Medical amnesty, which Proto describes as a call-for-help policy, allows for students to get another student the help they need if they’re in trouble. In doing so, both the student who called for help and the student who was helped, will not be held responsible for any drug/alcohol violation.

“We have a lot of caring students and bystanders,” said Proto.

Though medical amnesty’s main purpose is to help students, it only truly applies one time.

Despite the one-time guarantee, Proto stated that they see about less than 1,000 students in a given year.

“Even smaller of an amount come back,” said Proto when discussing the amount of students who are repeat offenders — though she prefers the word recidivism.

Proto, who is dedicated to lowering the number of students the program sees altogether, says that nothing is perfect and even though she can’t say what her office does helps, she really hopes it does.

When asked if the number of student misconducts increase on Halloweekend, which is traditionally the weekend before Halloween, Proto says they really don’t.

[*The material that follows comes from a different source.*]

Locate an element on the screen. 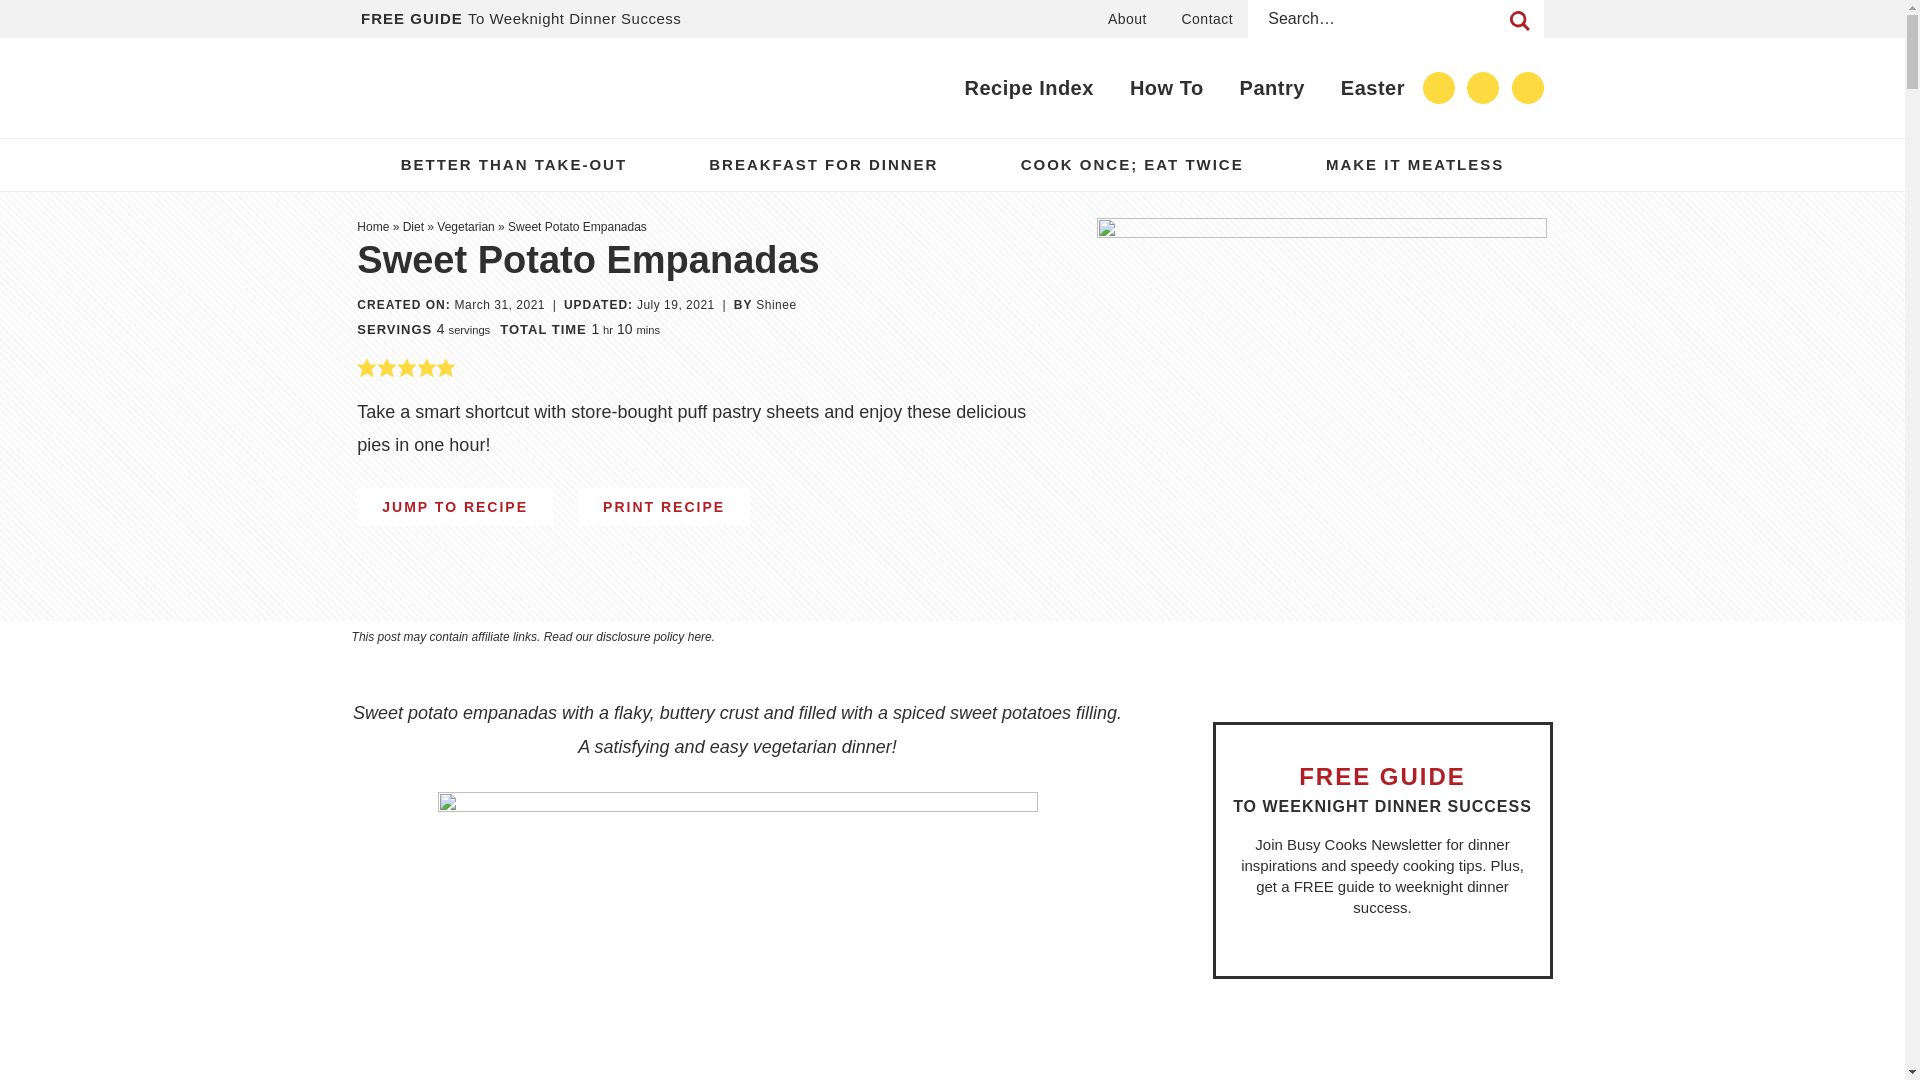 This screenshot has height=1080, width=1920. Contact is located at coordinates (1206, 18).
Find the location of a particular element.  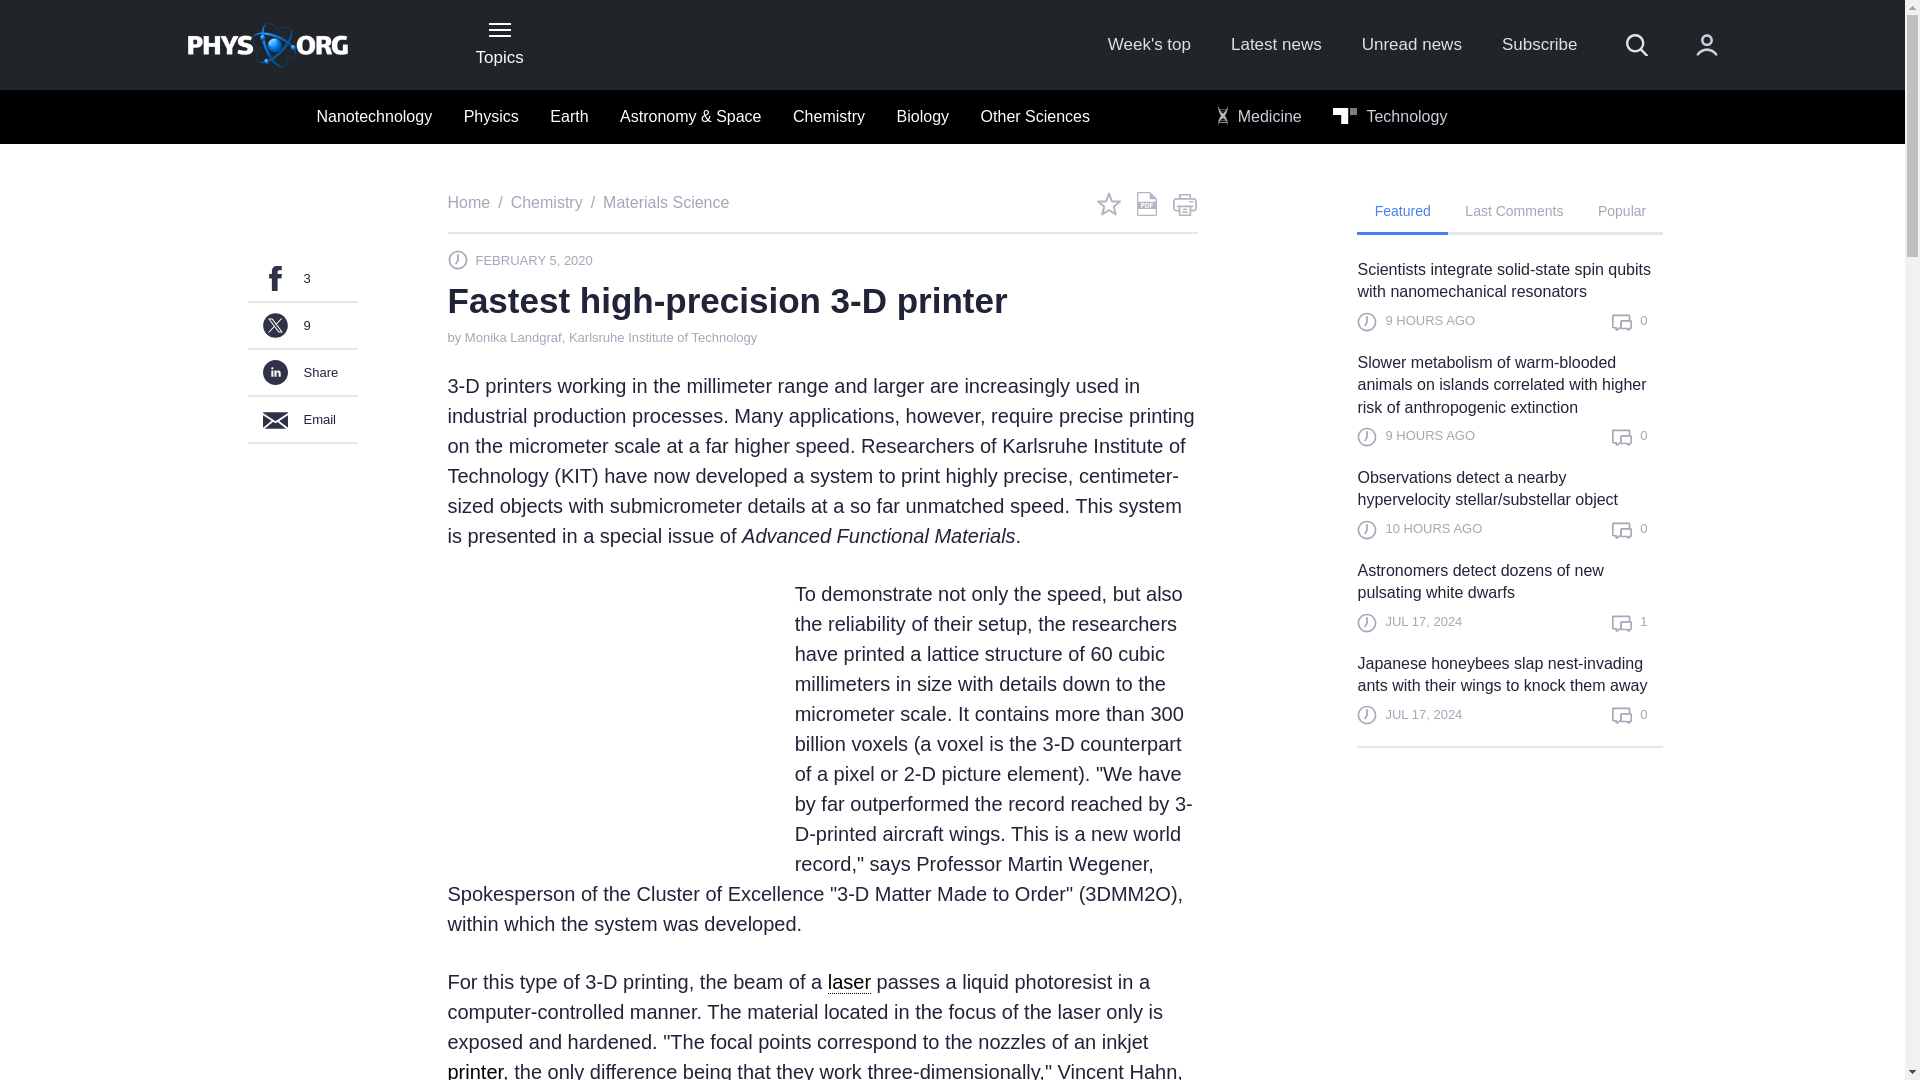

“At past institutions we have,” said Proto. “But last year it truly wasn’t anything remarkably more.”

Proto is not particularly worried about the upcoming weekend, but the department of Residence Life and Housing seems to be.

From Thursday to Saturday, each dorm has double the RAs roaming and double the CORE’s on duty.

Proto explains that to maintain the safety of the community, having the extra staff on call is typical in the event that extra support is needed. Added staff is not out of the ordinary during weekends where students may be more active in the residence halls and community.

When asked about Halloweekend plans, RWU Seniors, Marisa Rose and Sam Lugo, said that they will be heading to the bar, as they are of age, and don’t want to run into trouble with RWU’s drinking policies.

Similarly, Drew Abbott, a junior at RWU who’s also of age, says she’ll probably be heading to some party.

“I am always aware of the RWU student conduct [in regards to] drinking,” said Abbott. “Like with quantity limits for people and alcohol. I’m quite cautious, responsible and aware. I don’t want to get into trouble because of field hockey.”

Proto, who has nothing but positive things to say about students remarked, “I have found our students to be really wonderful students. I am proud of them.”